GMB, which represents local authority workers across the UK, said it was important that “vital services” are protected as councils face ever-increasing pressures.

It responded to a report by the Commons Public Accounts Committee (PAC), which pointed out that some councils are in a “extremely worrying position” financially.

Warren Kenny, GMB regional secretary, argued that the Government should not only ease up on cuts to local authorities but should actively bolster their coffers.

He said: “This warning from the PAC reflects what GMB has been warning about as well.

“We need Members of Parliament to impose their will for policy to be reversed.

“It is high time that the government grants to local authorities be increased to ease the pressure.

“We need this to be followed up by a number of years where spending by councils are increased.”

Both Harrow and Brent Councils have frequently spoken about their struggles to maintain balanced budgets in the face of government cuts and increased demand.

This has led to repeatedly increased council tax in both boroughs and a series of “tough decisions” when it comes to reduced spending on services.
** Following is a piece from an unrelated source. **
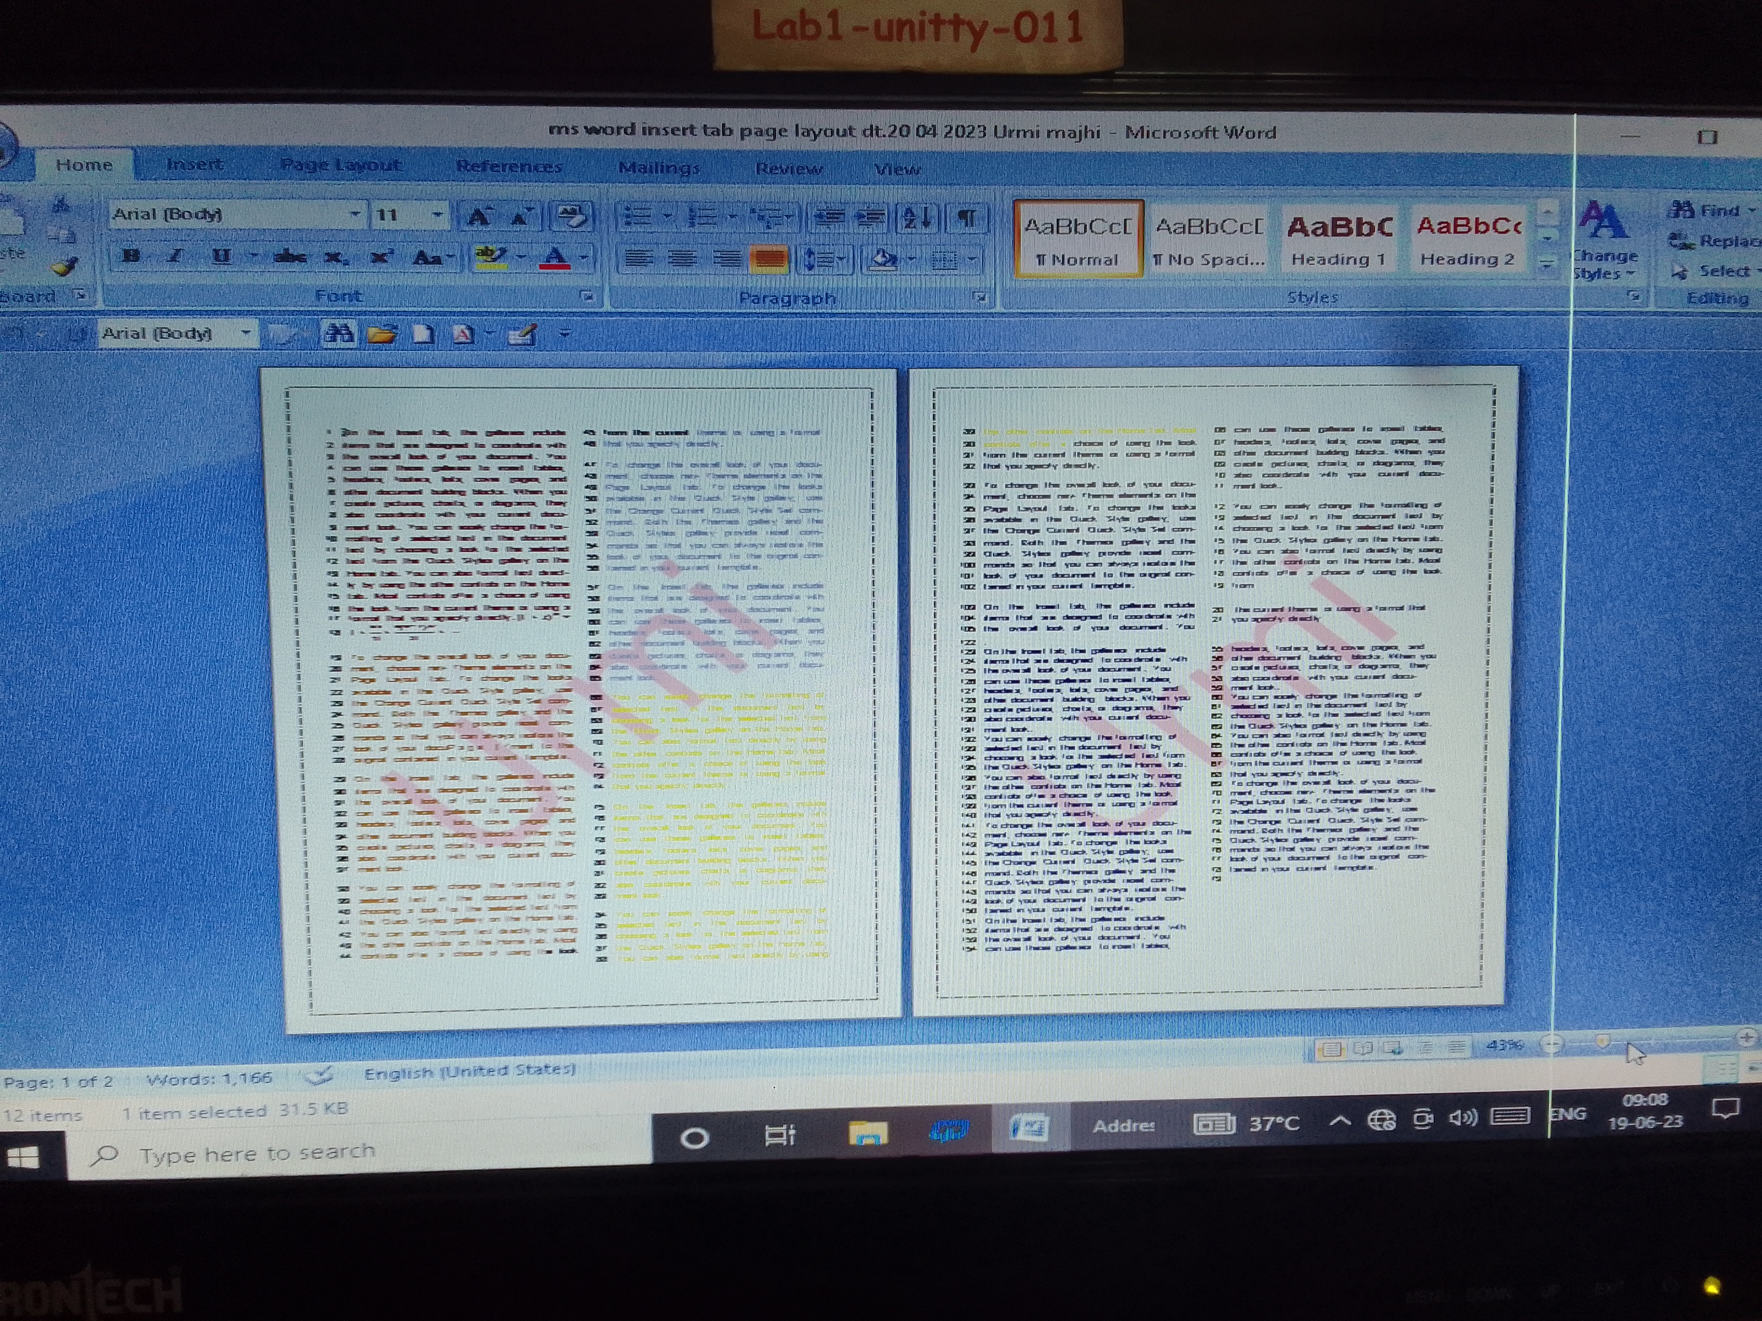Toggle Italic formatting
This screenshot has height=1321, width=1762.
tap(175, 256)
Cllr Muhammed Butt, leader of Brent Council, said: “In Brent, our residents are crying out for austerity to end, but with our council facing a further £40 million in cuts, we have another year of impossible decisions on which services we protect.

“If the Government truly values the vital services local councils provide, from building homes; to protecting our children; through to fixing our roads – it must be willing to help fund them.”

His thoughts were echoed by Cllr Adam Swersky, who is responsible for finance at Harrow Council, who said councils – particularly those in outer London boroughs – “cannot cope” with the increased pressures.

But Communities Secretary James Brokenshire is adamant that the Government is working to support local authorities in Britain.

He pointed out that it is investing £91.5 billion over the next two years to “meet the needs of their residents”.